Procedure for preparation of Cash Flow Statement27/07/2020
Sources of Cash Flow Statements:
Cash flow statement is not a substitute of income statement, i.e., a profit and loss account, and a balance sheet. It provides additional information and explains the reasons for changes in cash and cash equivalents, derived from financial statements at two points of time.
A cash flow statement, also known as the statement of cash flows, is a financial statement that summarizes the amount of all cash inflows and outflows of the company.
The cash flow statement is a mandatory part of a company’s financial reports since 1987.
The Statement of Cash Flows is one of the 3 key financial statements that reports the money generated and spent throughout a particular amount of period within the organization.
The procedure for preparing a cash flow statement is different from the procedure followed in respect of profit and loss account and balance sheet. It is prepared with the help of financial statements.
The basic information required for the preparation of a cash flow statement is obtained from the following three sources:
(i) Comparative balance sheets at two points of time, i.e. in the beginning and at the end of the accounting period.
(ii) Income statement of the current accounting period or the profit and loss account.
(iii) Some selected additional data to extract the hidden transactions.

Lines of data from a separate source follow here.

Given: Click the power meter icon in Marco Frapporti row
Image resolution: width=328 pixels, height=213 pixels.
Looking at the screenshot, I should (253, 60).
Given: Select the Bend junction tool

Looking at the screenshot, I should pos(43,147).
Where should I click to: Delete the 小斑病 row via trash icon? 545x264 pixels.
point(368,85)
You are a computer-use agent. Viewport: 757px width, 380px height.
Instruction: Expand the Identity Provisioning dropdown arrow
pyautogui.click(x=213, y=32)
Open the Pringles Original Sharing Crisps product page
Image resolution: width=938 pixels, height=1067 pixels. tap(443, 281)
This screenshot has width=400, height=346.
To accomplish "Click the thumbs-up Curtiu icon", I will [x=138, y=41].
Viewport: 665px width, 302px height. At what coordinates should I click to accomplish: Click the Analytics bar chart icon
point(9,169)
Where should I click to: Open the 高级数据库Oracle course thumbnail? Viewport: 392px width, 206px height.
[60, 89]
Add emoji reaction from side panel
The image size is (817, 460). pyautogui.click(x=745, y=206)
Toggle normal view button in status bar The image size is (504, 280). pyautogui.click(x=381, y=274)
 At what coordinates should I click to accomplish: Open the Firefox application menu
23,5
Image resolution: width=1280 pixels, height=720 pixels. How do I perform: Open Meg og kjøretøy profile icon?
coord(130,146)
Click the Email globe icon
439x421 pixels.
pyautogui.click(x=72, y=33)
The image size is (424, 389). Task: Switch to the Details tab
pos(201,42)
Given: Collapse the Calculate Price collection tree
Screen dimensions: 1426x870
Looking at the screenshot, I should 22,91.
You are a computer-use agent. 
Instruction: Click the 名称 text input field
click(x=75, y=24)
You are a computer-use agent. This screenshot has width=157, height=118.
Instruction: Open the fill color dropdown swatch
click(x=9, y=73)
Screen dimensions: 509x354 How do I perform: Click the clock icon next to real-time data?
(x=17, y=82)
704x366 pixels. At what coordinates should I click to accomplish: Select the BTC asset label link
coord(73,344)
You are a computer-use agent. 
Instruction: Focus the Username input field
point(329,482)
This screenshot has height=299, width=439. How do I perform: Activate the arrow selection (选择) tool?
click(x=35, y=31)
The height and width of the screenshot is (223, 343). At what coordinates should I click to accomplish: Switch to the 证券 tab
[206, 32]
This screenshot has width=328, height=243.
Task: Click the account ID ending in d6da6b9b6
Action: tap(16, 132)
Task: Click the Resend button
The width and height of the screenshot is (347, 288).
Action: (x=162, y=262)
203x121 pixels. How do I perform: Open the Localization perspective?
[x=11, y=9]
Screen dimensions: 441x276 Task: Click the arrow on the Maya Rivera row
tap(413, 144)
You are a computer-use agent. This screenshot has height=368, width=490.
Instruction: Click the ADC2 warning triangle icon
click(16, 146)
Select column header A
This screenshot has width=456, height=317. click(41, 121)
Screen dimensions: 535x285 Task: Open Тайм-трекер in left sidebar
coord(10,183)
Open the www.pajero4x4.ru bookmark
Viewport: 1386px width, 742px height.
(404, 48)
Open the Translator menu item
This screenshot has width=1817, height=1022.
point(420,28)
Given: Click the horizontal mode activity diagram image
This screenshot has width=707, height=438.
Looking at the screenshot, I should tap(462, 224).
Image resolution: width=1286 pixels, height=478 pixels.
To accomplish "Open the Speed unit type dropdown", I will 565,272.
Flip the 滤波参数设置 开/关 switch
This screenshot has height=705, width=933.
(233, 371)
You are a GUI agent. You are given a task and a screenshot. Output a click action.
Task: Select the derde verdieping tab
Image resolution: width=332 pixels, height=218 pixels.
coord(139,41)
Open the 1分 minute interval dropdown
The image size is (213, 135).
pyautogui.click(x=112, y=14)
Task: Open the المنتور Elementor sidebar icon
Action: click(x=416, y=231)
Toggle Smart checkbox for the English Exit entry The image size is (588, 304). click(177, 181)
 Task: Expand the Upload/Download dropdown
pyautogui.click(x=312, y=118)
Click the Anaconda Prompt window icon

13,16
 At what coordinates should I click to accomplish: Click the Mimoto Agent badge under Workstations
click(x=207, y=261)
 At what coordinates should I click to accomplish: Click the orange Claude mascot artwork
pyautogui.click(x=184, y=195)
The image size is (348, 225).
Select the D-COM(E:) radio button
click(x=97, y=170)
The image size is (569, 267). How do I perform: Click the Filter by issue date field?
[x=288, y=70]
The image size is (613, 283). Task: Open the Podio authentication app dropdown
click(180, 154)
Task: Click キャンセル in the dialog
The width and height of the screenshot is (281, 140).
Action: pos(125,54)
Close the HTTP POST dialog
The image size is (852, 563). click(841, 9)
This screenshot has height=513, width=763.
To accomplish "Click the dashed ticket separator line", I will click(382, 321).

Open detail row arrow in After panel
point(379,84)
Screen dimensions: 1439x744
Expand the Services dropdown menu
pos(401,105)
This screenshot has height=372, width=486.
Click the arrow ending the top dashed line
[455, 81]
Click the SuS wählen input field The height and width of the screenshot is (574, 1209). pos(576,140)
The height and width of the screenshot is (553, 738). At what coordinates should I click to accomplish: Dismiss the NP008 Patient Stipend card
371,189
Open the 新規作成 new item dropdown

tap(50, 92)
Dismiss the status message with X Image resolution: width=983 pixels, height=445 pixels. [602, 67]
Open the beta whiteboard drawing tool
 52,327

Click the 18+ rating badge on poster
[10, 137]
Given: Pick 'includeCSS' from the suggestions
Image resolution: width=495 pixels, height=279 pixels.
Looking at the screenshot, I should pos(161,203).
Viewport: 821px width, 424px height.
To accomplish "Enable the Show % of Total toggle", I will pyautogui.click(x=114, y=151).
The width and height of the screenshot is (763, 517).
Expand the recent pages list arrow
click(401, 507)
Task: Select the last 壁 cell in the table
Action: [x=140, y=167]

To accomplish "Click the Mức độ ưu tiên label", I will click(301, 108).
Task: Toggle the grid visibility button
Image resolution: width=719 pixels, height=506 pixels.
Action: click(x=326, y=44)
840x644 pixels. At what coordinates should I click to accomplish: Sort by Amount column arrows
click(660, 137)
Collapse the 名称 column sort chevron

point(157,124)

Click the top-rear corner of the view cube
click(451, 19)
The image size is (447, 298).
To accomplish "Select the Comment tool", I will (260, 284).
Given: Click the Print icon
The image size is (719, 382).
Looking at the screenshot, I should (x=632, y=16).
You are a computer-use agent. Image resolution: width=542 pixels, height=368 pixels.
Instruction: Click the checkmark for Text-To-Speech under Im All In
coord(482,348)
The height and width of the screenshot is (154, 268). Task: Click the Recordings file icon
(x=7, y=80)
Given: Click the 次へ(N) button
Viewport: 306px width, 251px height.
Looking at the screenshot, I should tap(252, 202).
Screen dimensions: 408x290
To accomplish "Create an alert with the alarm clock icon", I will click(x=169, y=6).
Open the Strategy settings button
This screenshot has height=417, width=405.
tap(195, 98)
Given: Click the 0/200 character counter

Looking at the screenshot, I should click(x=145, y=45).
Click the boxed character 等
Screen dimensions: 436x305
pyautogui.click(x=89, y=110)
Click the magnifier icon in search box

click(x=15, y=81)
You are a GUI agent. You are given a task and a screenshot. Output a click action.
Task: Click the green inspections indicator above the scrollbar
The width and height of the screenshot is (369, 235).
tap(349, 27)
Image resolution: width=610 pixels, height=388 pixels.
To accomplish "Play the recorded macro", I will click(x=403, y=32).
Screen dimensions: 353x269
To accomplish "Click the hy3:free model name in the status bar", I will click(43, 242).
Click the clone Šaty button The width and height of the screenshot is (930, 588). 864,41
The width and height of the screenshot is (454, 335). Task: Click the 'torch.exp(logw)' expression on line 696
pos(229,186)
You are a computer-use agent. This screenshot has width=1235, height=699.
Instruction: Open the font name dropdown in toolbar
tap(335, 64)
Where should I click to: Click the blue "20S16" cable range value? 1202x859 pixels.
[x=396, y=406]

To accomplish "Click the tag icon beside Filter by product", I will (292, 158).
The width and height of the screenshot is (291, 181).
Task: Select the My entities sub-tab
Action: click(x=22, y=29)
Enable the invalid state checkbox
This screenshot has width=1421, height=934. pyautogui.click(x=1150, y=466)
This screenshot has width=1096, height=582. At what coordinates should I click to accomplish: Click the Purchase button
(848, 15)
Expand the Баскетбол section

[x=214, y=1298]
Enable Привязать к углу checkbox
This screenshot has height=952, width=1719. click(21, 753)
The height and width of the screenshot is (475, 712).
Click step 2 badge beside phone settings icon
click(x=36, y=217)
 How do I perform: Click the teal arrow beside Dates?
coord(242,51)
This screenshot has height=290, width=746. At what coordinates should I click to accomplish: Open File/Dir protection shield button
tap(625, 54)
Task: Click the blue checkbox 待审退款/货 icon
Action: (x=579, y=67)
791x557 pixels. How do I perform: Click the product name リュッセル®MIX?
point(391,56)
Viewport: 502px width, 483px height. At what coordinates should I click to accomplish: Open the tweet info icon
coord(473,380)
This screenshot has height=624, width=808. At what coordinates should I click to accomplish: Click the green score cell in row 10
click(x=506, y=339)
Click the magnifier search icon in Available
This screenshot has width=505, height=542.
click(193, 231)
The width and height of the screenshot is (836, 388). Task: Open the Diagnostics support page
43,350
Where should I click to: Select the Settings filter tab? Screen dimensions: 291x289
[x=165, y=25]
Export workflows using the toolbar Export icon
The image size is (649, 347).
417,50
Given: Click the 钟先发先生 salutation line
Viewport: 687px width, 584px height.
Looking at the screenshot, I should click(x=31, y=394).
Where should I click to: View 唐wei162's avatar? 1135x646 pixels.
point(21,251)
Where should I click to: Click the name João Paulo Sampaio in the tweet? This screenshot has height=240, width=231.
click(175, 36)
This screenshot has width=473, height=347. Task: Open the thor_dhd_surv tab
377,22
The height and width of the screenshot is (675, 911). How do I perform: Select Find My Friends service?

Steps for Preparation of Cash Flow Statement:
The preparation of a cash flow statement involves the following steps:
Step 1: Compute the net increase or decrease in cash and cash equivalents by making a comparison of these accounts given in the comparative balance sheets.
Step 2: Calculate the net cash flow provided (used in) operating activities by analyzing the profit and loss account, balance sheet and additional information. There are two methods of converting net income into net cash flows from operating activities: the direct method and the indirect method. These methods have been discussed separately in this chapter.
Step 3: Calculate the net cash flow from investing activities.
Step 4: Calculate the net cash flow from financing activities.
Step 5: Prepare a formal cash flow statement highlighting the net cash flow from (used in) operating, investing and financing activities separately.
Step 6: Make an aggregate of net cash flows from the three activities and ensure that the total net cash flow is equal to the net increase or decrease in cash and cash equivalents as calculated in Step 1.
Step 7: Report significant non-cash transactions that did not involve cash or cash equivalents in a separate schedule to the cash flow statement e.g., purchase of machinery against issue of share capital or redemption of debentures in exchange for share capital.
For a business organization, the cash flow statement is the foremost vital financial statement to prepare. It traces the flow of funds (or working capital) into and out of the business throughout an accounting period.
For a small business, a cash flow statement ought to be in all probability to be ready as often as possible.
Three Sections of a Statement of Cash Flows:
- Cash from operating activities,
- Cash from investing activities,
- Cash from financing activities.
Cash from operating activities
Cash Flow from Operations usually includes the money flows related to sales, purchases, and other expenses. In other words, it reflects how a lot of money is generated from a company’s products or services.
These operating activities include Receipts from sales of product and services, Interest payments, Income tax payments, Payments made to suppliers of product and services, Salary and wage, Rent payments etc.
Cash from investing activities
Cash Flow from investment Activities includes the cash flows related to buying or selling property, plant, and equipment, other non-current assets, and other financial assets.
Usually, cash flow from investment activities is a “cash out” item, because money is used to spend for new instrumentation, buildings, or short-term assets such as marketable securities.
Cash from financing activities
Cash flows from financing activities generally include cash flows associated with borrowing and repaying bank loans, and issuing and buying back shares.
The payment of a dividend is also treated as a finance income. If a company issues a bond to the general public, the company receives cash financing; but, when interest is paid to bondholders, the company is reducing its cash.
Here is an example of statement of cash flow:
|Cash Flow Statement||Rs.|
|Operating Cash Flow
Plus: Depreciation and Amortization
Less: Changes in Working Capital
|Cash from Operations
Investing cash flow
Investment in Property & Machines
|Cash from Investing
Financing cash Flow
Issuance of Debt
Issuance of Equity
|Cash from Financing
Net increase/Decrease in Cash
Opening cash Balance
|Closing Cash Balance||1,83,971|
Importance of Cash Flow Statement:
It is equally as important as like as the profit-and-loss statement and balance sheet for cash flow analysis.
Without a cash flow statement, it may be tough to have a correct image of a company’s performance.
The income statement can tell you the way a lot of interest you paid on a loan and therefore the record can tell you the way a lot of you owe, but solely the cash flow statement can tell you the way a lot of money was consumed servicing that loan.
The income statement can record sales and profits however it’s the income statement that may provide you with a warning if those sales aren’t generating enough money to cover expenses.